> [ACTIVITY]
Which lines run from the one containing "The height and width of the screenshot is (444, 810)." to the end of the entries below? Retype exactly those, both ends included.

^^^^

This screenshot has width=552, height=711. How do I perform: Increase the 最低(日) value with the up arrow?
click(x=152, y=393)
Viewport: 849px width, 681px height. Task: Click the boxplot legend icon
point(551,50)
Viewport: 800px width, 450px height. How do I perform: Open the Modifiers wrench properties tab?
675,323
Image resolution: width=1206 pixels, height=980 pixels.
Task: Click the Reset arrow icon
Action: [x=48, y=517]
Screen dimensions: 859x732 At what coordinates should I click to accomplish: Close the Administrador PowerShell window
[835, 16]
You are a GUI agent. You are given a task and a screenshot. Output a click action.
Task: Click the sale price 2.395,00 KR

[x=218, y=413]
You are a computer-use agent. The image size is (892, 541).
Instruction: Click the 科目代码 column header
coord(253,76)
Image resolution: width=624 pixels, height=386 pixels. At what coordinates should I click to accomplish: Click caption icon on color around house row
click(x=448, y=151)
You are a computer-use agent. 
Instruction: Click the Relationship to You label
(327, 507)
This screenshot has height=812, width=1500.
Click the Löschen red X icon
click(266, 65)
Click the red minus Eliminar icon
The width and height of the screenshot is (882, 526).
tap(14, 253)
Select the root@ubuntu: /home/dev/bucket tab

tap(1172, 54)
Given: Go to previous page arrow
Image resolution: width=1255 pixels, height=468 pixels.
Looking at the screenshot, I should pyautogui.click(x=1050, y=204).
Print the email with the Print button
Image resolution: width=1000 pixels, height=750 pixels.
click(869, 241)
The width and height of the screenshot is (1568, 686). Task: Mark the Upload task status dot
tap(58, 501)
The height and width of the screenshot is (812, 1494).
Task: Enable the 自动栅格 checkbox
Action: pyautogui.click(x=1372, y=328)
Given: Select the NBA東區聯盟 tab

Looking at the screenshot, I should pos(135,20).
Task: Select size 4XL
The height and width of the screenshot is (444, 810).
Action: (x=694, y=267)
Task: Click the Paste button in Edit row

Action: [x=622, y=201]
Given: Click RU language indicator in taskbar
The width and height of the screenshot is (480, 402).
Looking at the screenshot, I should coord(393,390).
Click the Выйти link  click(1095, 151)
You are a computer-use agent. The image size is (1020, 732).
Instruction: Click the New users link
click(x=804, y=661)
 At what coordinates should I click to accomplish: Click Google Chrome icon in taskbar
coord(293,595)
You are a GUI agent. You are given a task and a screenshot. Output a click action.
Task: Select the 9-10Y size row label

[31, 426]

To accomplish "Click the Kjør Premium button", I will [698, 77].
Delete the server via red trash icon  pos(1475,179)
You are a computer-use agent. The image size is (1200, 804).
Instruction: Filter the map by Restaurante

^^^^

> [RESPONSE FOR THIS EXERCISE]
The height and width of the screenshot is (444, 810).
Action: (x=694, y=267)
Task: Click the Paste button in Edit row

Action: [x=622, y=201]
Given: Click RU language indicator in taskbar
The width and height of the screenshot is (480, 402).
Looking at the screenshot, I should coord(393,390).
Click the Выйти link  click(1095, 151)
You are a computer-use agent. The image size is (1020, 732).
Instruction: Click the New users link
click(x=804, y=661)
 At what coordinates should I click to accomplish: Click Google Chrome icon in taskbar
coord(293,595)
You are a GUI agent. You are given a task and a screenshot. Output a click action.
Task: Select the 9-10Y size row label

[31, 426]

To accomplish "Click the Kjør Premium button", I will [698, 77].
Delete the server via red trash icon  pos(1475,179)
You are a computer-use agent. The image size is (1200, 804).
Instruction: Filter the map by Restaurante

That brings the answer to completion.